STARTING JAN 1, 2020, employers can establish accounts for their employees to help them pay for individual health insurance policies they purchase, as well as for other health care expenses. A new regulation expands on how health reimbursement accounts can be used.
Currently, employers and their workers can contribute to these accounts, which can be used to reimburse workers for out-of-pocket medical expenses.
With these new Individual Coverage HRAs, employers can fund the account workers would use to pay for health insurance premiums for coverage that they secure on their own. Up until this new regulation, such arrangements were prohibited by the Affordable Care Act under the threat of sizeable fines in excess of $36,000 per employee per year.
How it Works:
Under the new rule, if an employer is funding an ICHRA, the plan an employee chooses must be ACA-compliant, meaning it must include coverage for the 10 essential benefits with no lifetime or annual benefit maximums – and must adhere to the consumer protections built into the law.
Once the ICHRA is created, the employer will pay a set amount every month into the account on a pre-tax basis, which the employee can then use to buy or supplement their purchase of health insurance benefits in the individual market.
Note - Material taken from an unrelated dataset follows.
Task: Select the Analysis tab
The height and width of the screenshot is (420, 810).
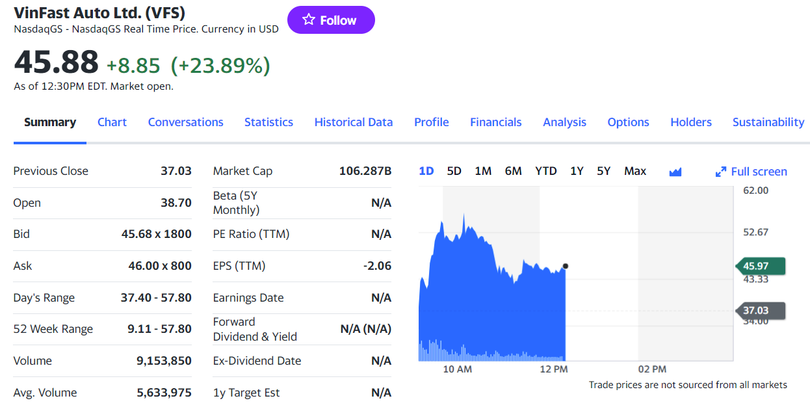Action: tap(564, 122)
The law allows employers to set up as many as 11 different classes of employees for the purposes of distributing funds to ICHRAs. The employer can vary how much they give to each group. For example, one class may get $600 a month per single employee with no dependents, while members of another class may receive $400 a month.
Allowable Classes
- Full-time employees
- Part-time employees
- Seasonal employees
- Temps who work for a staffing firm
- Salaried employees
- Union employees
- Employees in a waiting period
- Foreign employees who work abroad
- Employees in different locations, based on rating areas
- A combination of two or more of the above
The Rules
- Any employee covered by the ICHRA must be enrolled in health insurance coverage purchased in the individual market;
- The employer may not offer the same class of workers both an ICHRA and a traditional group health plan;
- The employer must offer the ICHRA on the same terms to all employees in a class;
- Employees must be allowed to opt out of an ICHRA;
- Employers must provide information to staff on how an ICHRA works;
- Employers may not create a class of younger employees, who they want to keep in their plan because they’re healthier;
- A class must have 10 or more workers if the firm has fewer than 100 staff. For employers with 100 to 200 employees, the minimum class size is 10% of the workforce, while for employers with more than 200 staff, the minimum class size is 20;
- While benefits must be distributed fairly to employees that fall within each class, each class can be broken down further by age and family size. Employees with families can be offered a higher amount per month and rates can be scaled by age.